Title: The Lemoncholy Life of Annie Aster
Author: Scott Wilbanks
Genre: Fiction (Fantasy/Mystery)
Release Date: August 4, 2015
“Annabelle Aster doesn’t bow to convention—not even that of space and time—which makes the 1890s Kansas wheat field that has appeared in her modern-day San Francisco garden easy to accept. Even more peculiar is Elsbeth, the truculent schoolmarm who sends Annie letters through the mysterious brass mailbox perched on the picket fence that now divides their two worlds.
“Annie and Elsbeth’s search for an explanation to the hiccup in the universe linking their homes leads to an unsettling discovery—and potential disaster for both of them. Together they must solve the mystery of what connects them before one of them is convicted of a murder that has yet to happen…and yet somehow already did.” (Sourcebooks.com)
You know how when you read a book that you actually can’t put down, and then when you do put it down all you can think about is picking it up again? I had that experience while reading The Lemoncholy Life of Annie Aster, the debut novel from Scott Wilbanks.

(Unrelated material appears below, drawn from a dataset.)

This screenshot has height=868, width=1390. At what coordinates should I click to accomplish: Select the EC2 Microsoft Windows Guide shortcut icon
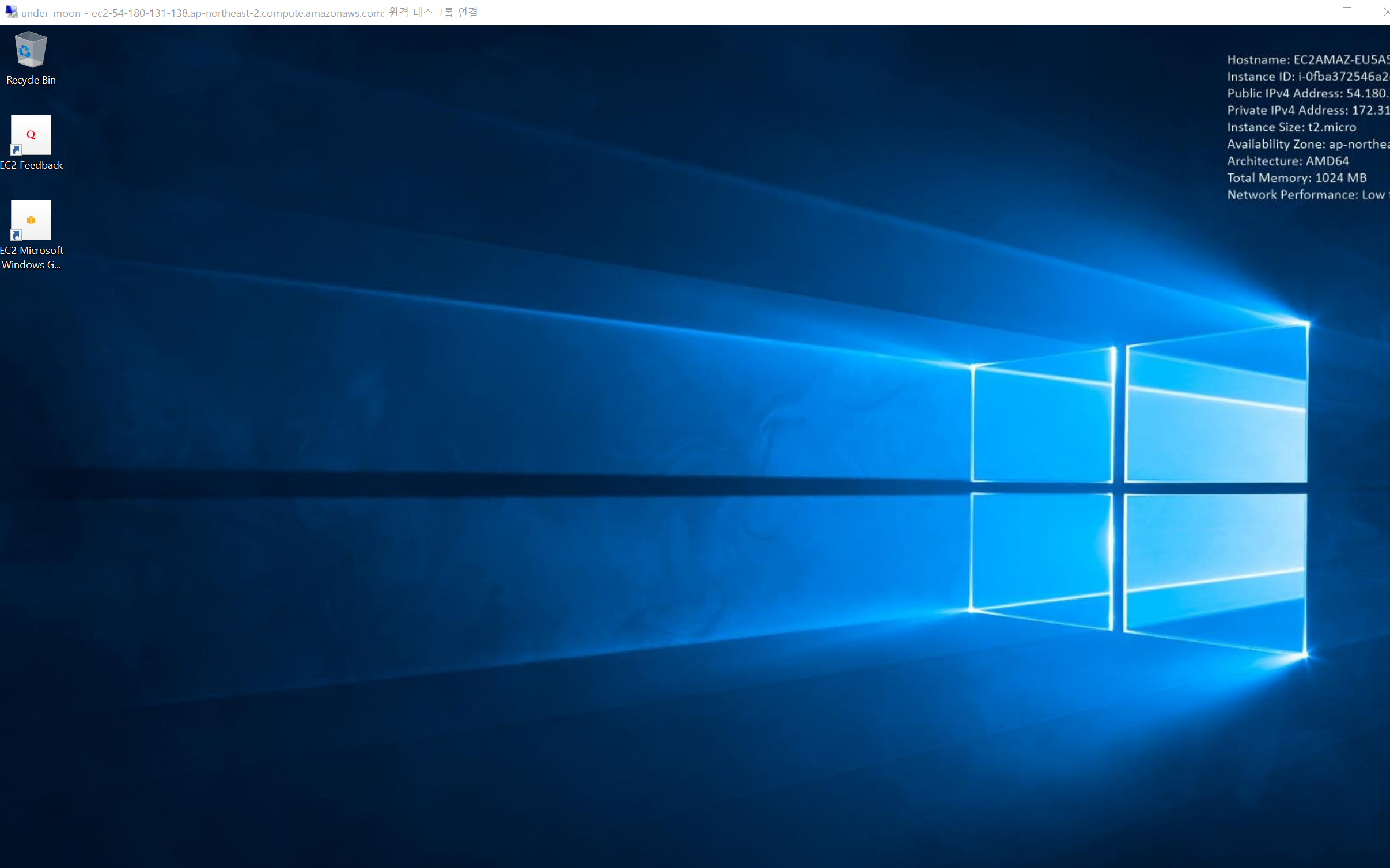[31, 219]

I breezed through this book in no time, mostly due to fact that I loved just about everything about it. I’m actually so excited about this book, that I had to sit and make a list of just a couple of things to talk about, so that this post doesn’t go on until the end of time. So here are just a couple of the things I loved most.
The time travel.
A smarter person than me would have probably had an inkling of time travel when they read the blurb. Instead my mind went to magic rather than science (although I guess the time travel in this is a combination of the two). I’ve been watching lots of time travel shows/movies lately, and reading a few books involving it as well, and I really enjoy how it gets my brain working and thinking about how time isn’t really a straight line. When it comes to time travel, I imagine it looking more like a straight line that loops back on itself every now and then. The Lemoncholy Life of Annie Aster was that good loopy time travel I like. There was enough movement happening in timelines to keep my brain ticking over, but not so much that I lost track of what was happening. The bringing together of the different timelines was seamless and not too jumpy, and the characters were moved easily through the different times and so it made for an easy read.
Annie Aster was just lovely. She’s one of those characters you wish was your friend: completely non-judgmental, full of the right advice, a bit weird in a good way, and there no matter what.

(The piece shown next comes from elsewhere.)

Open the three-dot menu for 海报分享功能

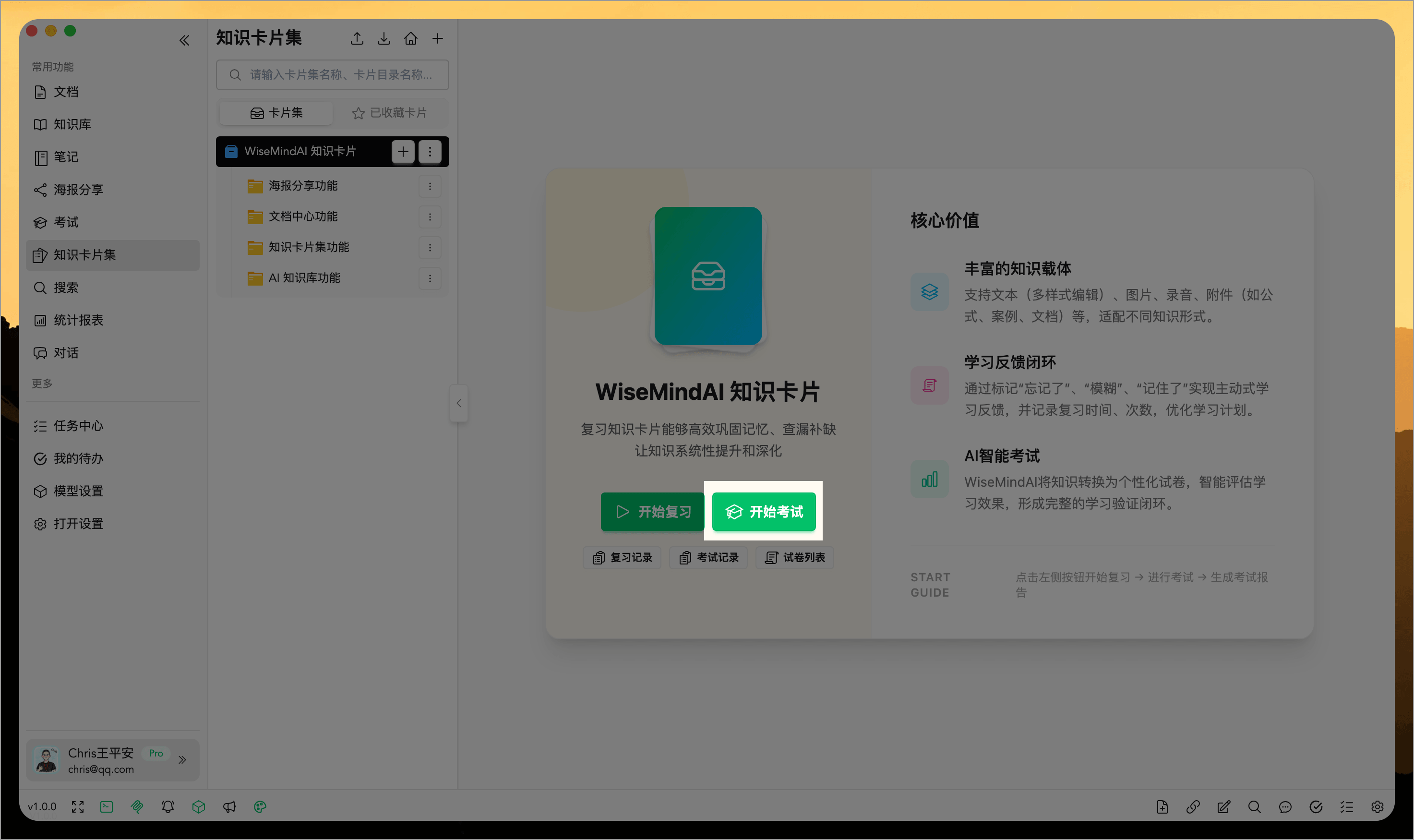coord(431,186)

Annie’s best friend Christian was probably my favourite character though. I found myself on multiple occasions just wanting to give him a hug, and he always had his face stuck in a book so I could completely relate to that.
All good time travel stories must have a good villain, and the villain in this book was particularly disturbing right up to the end. He was very creepy.
But all the characters were special in their own way, even the ones who only had relatively minor roles. You’ll hate some and you’ll love some, and that’s how you know they’ve been well written.
I love witty and conversational writing; to me there are few better things than feeling like someone is with you and telling you a story, rather than you simply reading a book. The Lemoncholy Life of Annie Aster has it in spades. To give you an idea of how it was to read this, I basically spent the entire book imagining it narrated by Jude Law. If you’ve seen the film adaptations of ‘Lemony Snicket’s A Series of Unfortunate Events‘ and ‘The Grand Budapest Hotel’, then you’ll know what I mean (if you haven’t seen either of those films…really? I mean, REALLY? Go watch them, they’re amazing). Imagine Jude Law saying this:
“As is the way with most evil men, Danyer had his Achilles’ heel – children. To him, they were unformed, intractable, and quite possibly the repositories of disease so he refused to expose himself to them unless absolutely necessary. Certain that Mr. Culler had a handle on the situation, he was content to step to the side.”
Awesome, right? And it’s like that right through the book.
So if you like an easy and fun read, and want something that will keep your brain engaged at the same time, you should definitely give this a go. It’s not too heavy on the ‘fantasy’ aspect either – so it’s good for people who aren’t usually into fantasy. But regardless of the genre, it’s an enjoyable read with something for everyone.